« On veut des entreprises à Tarascon et à Saint-Gaudens. On veut de l’industrie papetière et de l’emploi. Fibre Excellence est un pilier de la filière bois en France. Ce sont 5 000 emplois qui pourraient être impactés d’ici un an, et 10 000 emplois directs et indirects à plus long terme. Mais ces usines ne fermeront pas. Nous serons mobilisés ! », attaque la présidente de la Région Occitanie, particulièrement déterminée. Actuellement en redressement judiciaire, le groupe joue son avenir mercredi 17 juin devant le tribunal de commerce de Toulouse.
« C’est une audience cruciale », souligne la secrétaire générale de la CGT, Sophie Binet, lors d’une conférence de presse réunissant de nombreux responsables politiques et syndicaux aux côtés de la présidente de Région. « Nous ne laisserons pas Fibre Excellence fermer. C’est le premier producteur de pâte à papier. » En effet, l’entreprise fournit, à elle seule, près des trois quarts de la pâte à papier consommée en France, notamment pour la fabrication de mouchoirs ou d’emballages.

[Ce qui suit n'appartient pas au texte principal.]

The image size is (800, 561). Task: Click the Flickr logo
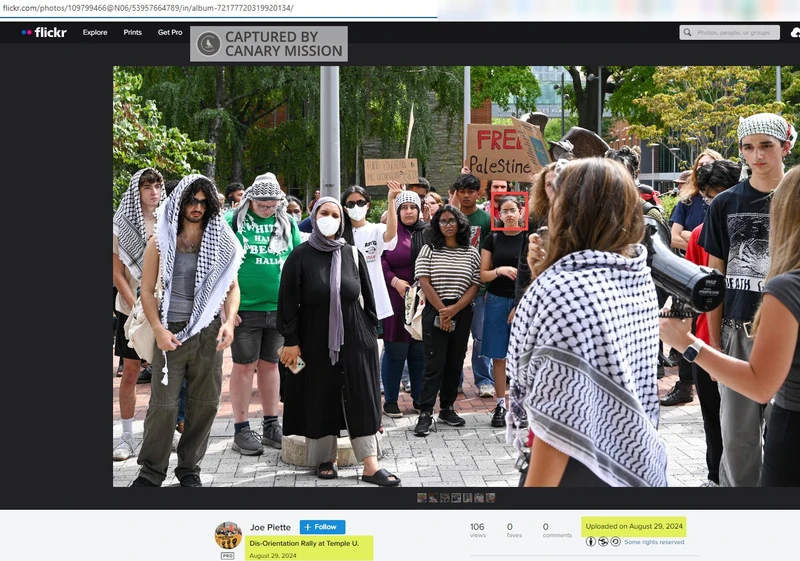coord(44,32)
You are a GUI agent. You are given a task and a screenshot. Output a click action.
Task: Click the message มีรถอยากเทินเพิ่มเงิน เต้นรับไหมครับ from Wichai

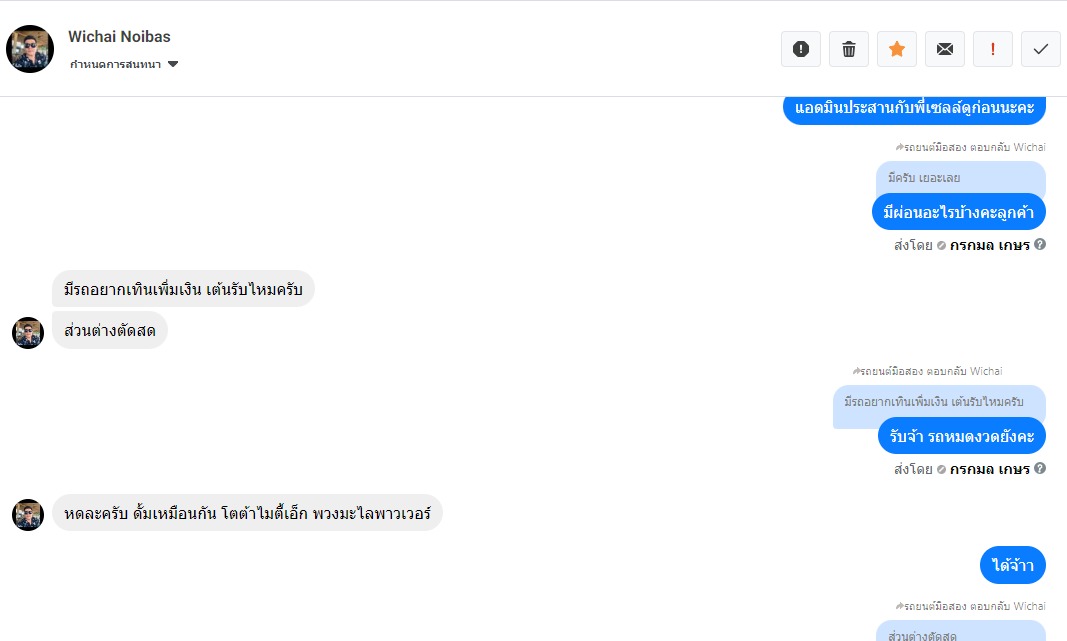click(183, 289)
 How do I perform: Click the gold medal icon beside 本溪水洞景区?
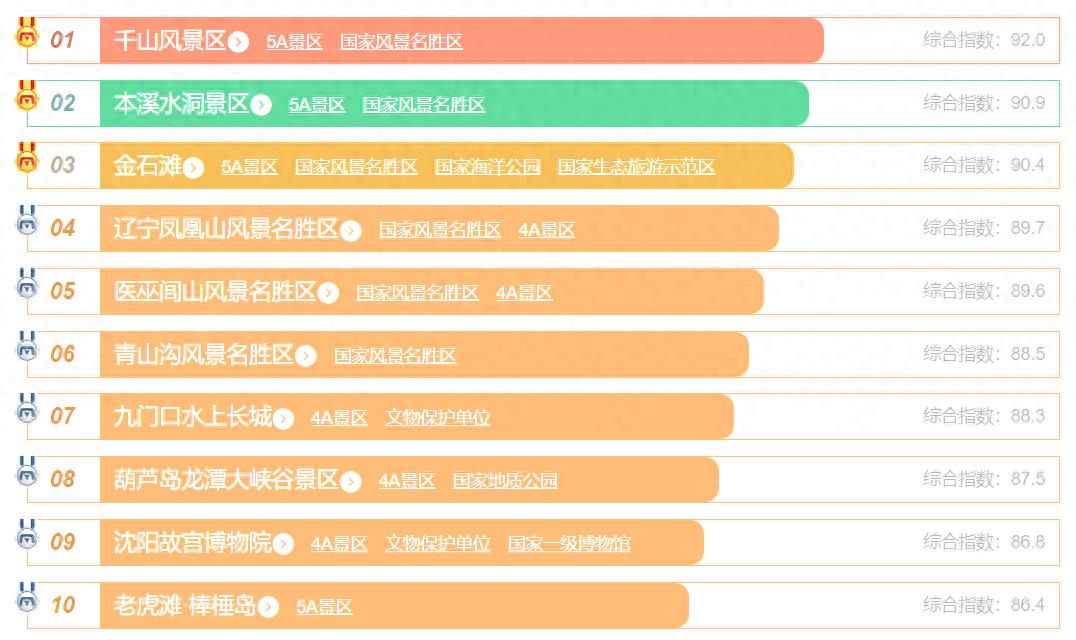pyautogui.click(x=26, y=98)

Carole Delga et Sophie Binet se montrent également très vigilantes face aux intérêts exprimés par certains groupes pour une éventuelle reprise. « Nous ne voulons pas d’un projet porté par des liquidateurs, par des rapaces », avertit la présidente de Région. « On est encore au moment où il faut agir », lance la responsable syndicale, appelant le gouvernement à prendre ses responsabilités. Un peu plus tôt dans la matinée, le ministre délégué chargé de l’Industrie, Sébastien Martin, leur avait assuré dans un courrier de « la mobilisation complète » de l’État sur ce dossier, affirmant suivre la situation « depuis désormais de nombreux mois ». À quelques jours de l’échéance judiciaire, 670 salariés, eux, sont toujours dans l’incertitude.